> _YOUR INSTRUCTIONS_:
Leave every image out, and print the remaining lines below exactly.

(Stored items)

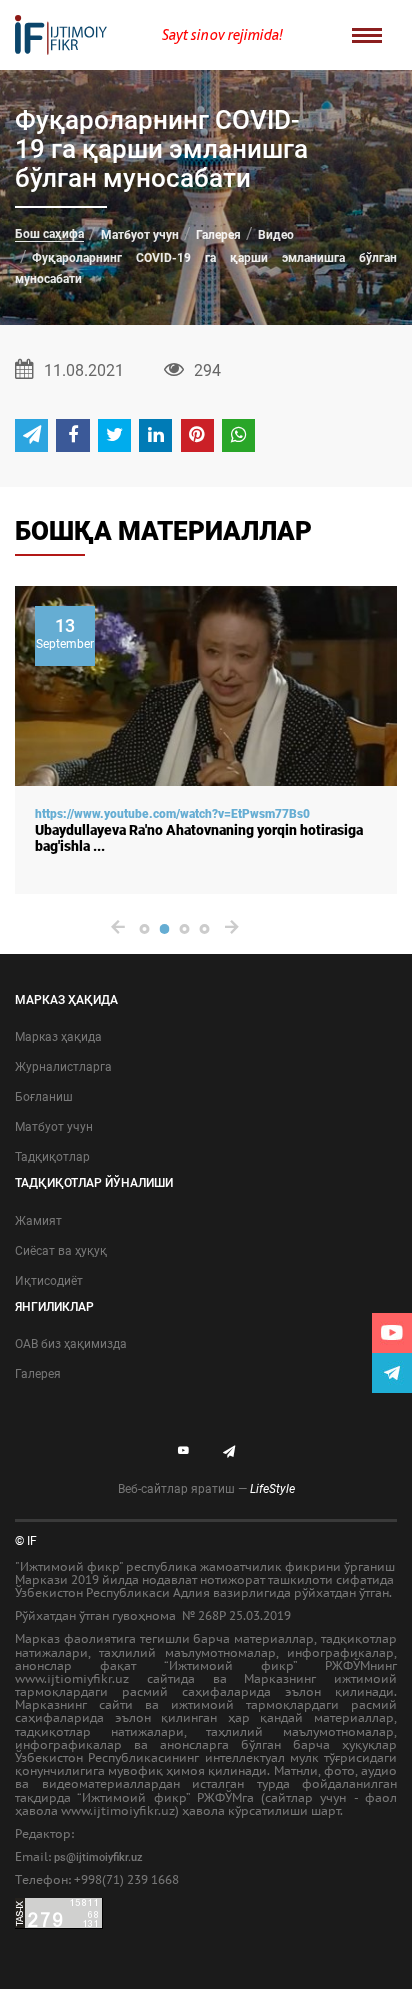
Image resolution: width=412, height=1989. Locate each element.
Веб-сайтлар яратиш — (206, 1489)
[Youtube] (392, 1333)
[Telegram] (392, 1373)
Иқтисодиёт (49, 1281)
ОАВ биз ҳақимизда (71, 1344)
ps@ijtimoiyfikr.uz (98, 1857)
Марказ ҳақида (58, 1037)
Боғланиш (44, 1097)
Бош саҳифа (49, 234)
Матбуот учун (140, 235)
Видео (276, 235)
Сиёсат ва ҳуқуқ (61, 1251)
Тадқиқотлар (52, 1157)
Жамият (38, 1221)
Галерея (218, 235)
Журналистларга (63, 1067)
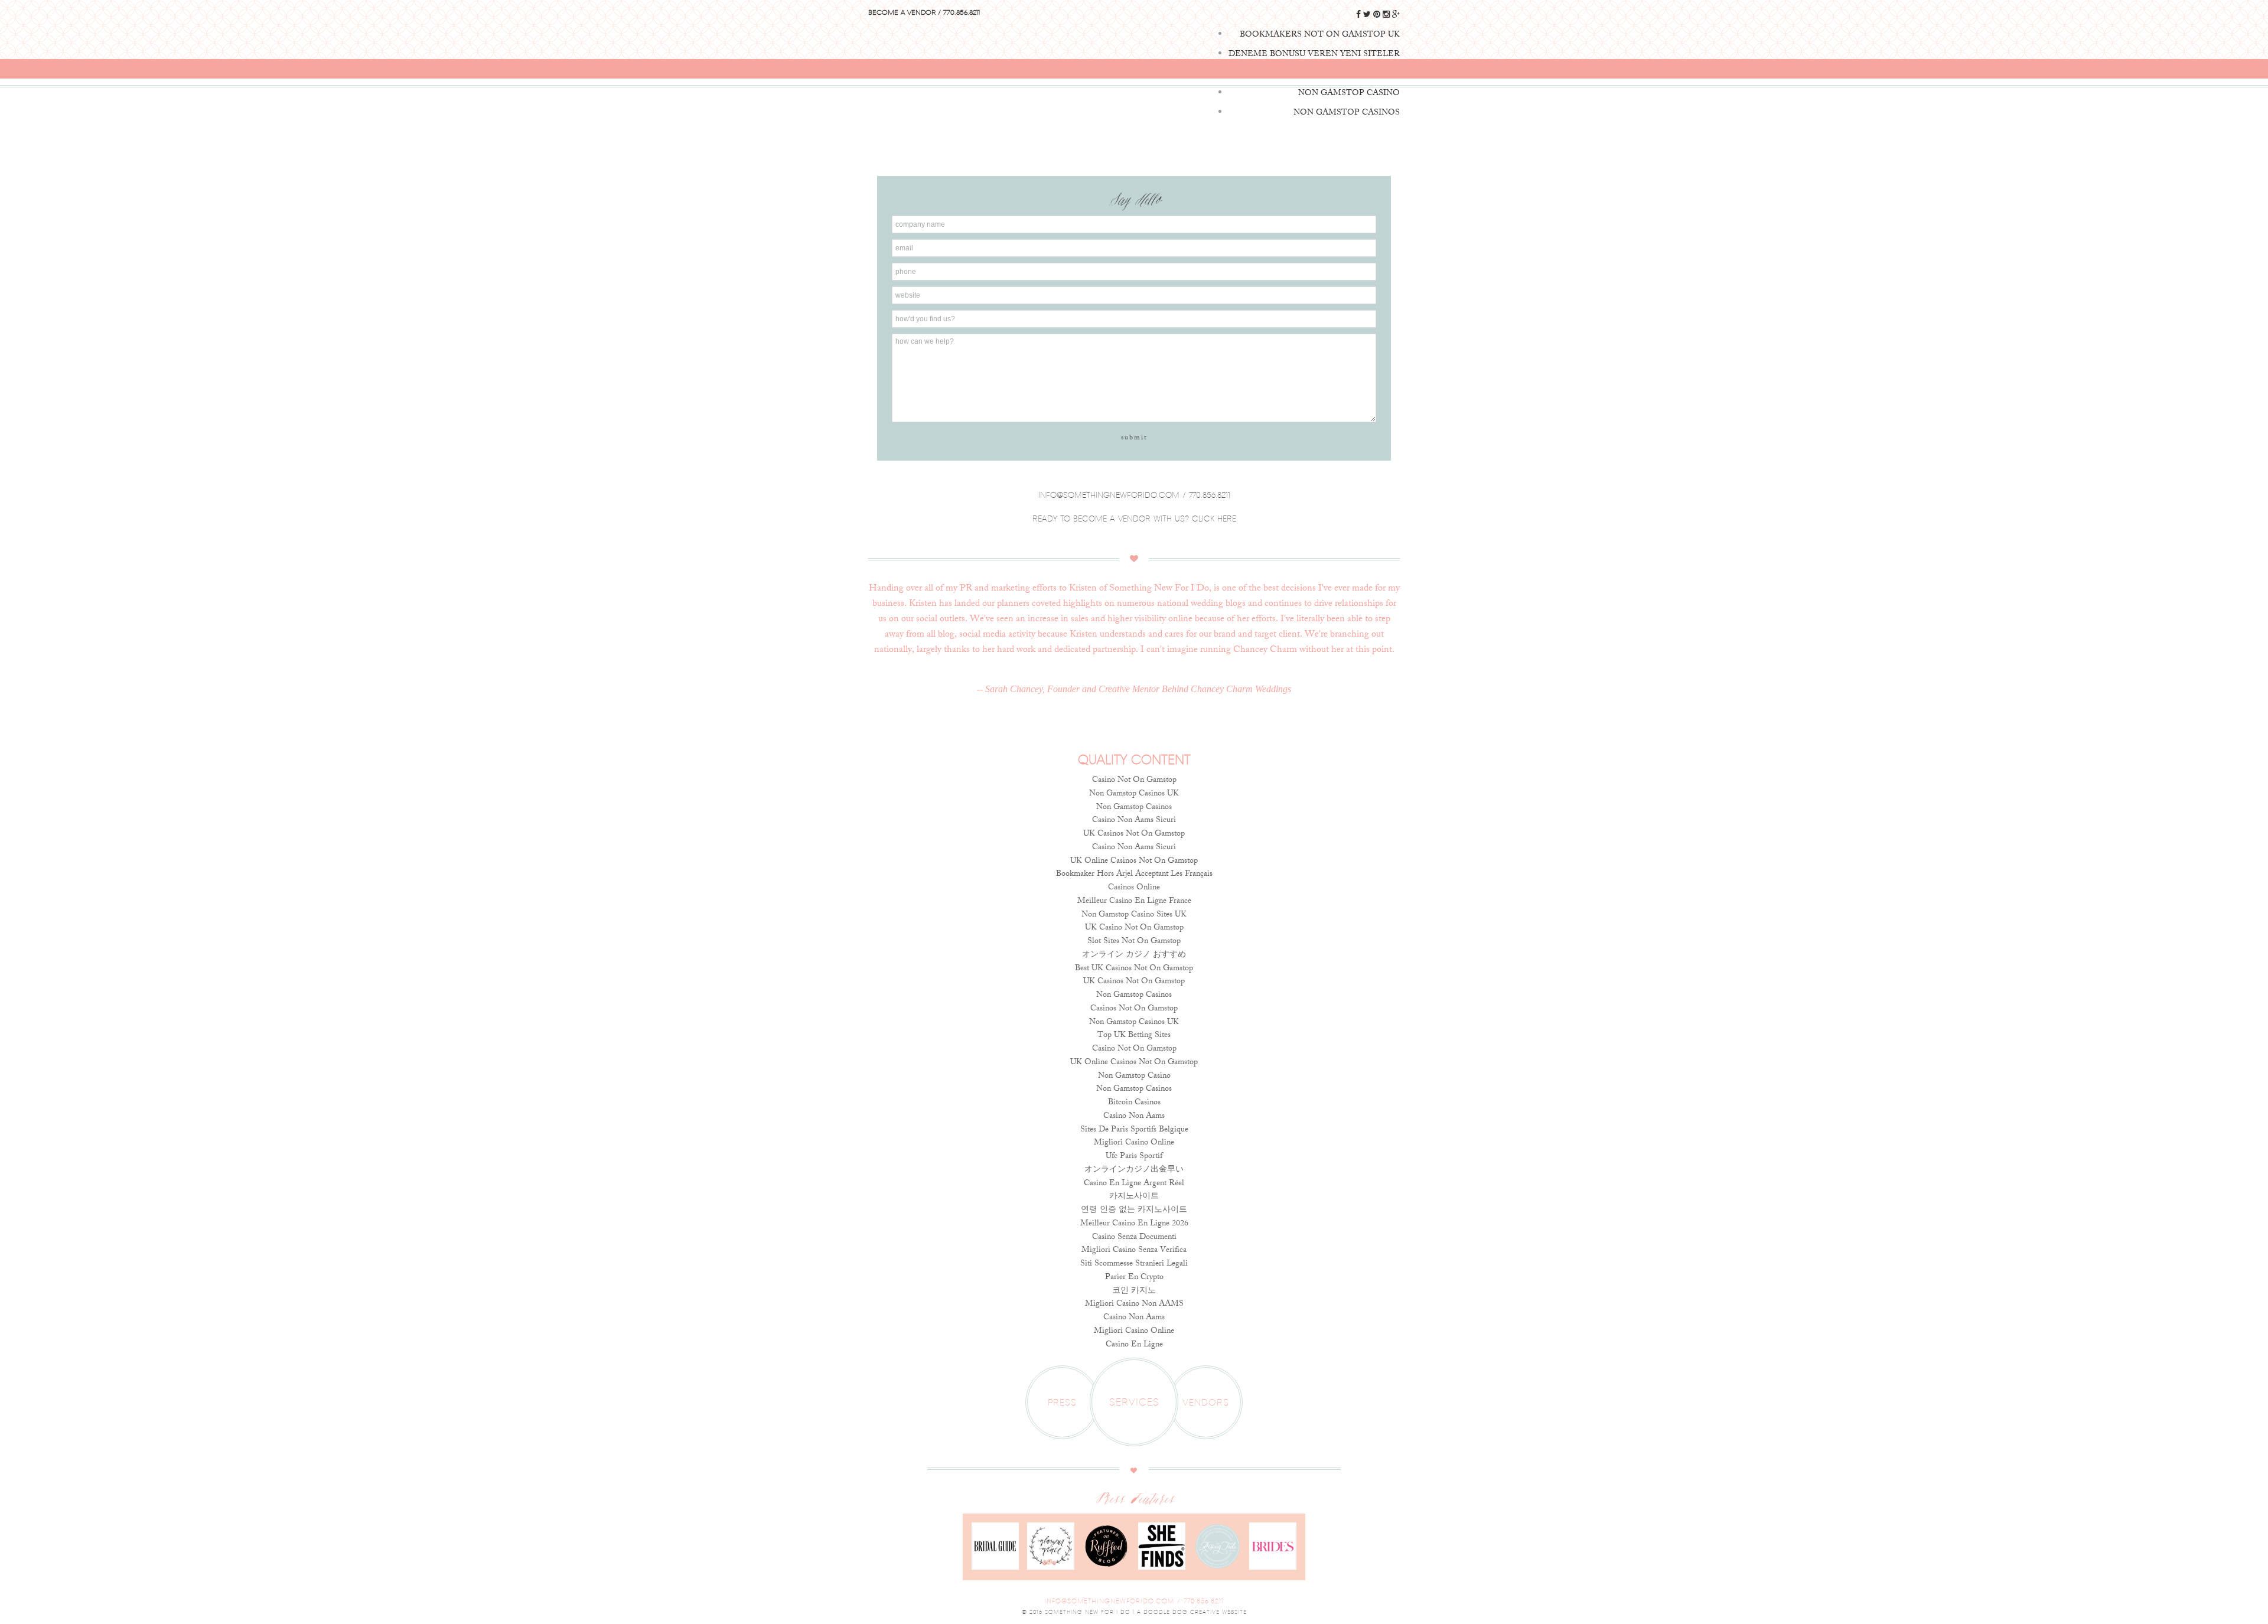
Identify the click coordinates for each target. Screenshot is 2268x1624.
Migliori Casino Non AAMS (1134, 1304)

> _RESPONSE TO THIS TASK_:
Image resolution: width=412, height=1989. Locate each element.
Веб-сайтлар яратиш — (206, 1489)
[Youtube] (392, 1333)
[Telegram] (392, 1373)
Иқтисодиёт (49, 1281)
ОАВ биз ҳақимизда (71, 1344)
ps@ijtimoiyfikr.uz (98, 1857)
Марказ ҳақида (58, 1037)
Боғланиш (44, 1097)
Бош саҳифа (49, 234)
Матбуот учун (140, 235)
Видео (276, 235)
Сиёсат ва ҳуқуқ (61, 1251)
Тадқиқотлар (52, 1157)
Жамият (38, 1221)
Галерея (218, 235)
Журналистларга (63, 1067)
Identify the click coordinates for each target. Screenshot is 2268x1624.
Migliori Casino Non AAMS (1134, 1304)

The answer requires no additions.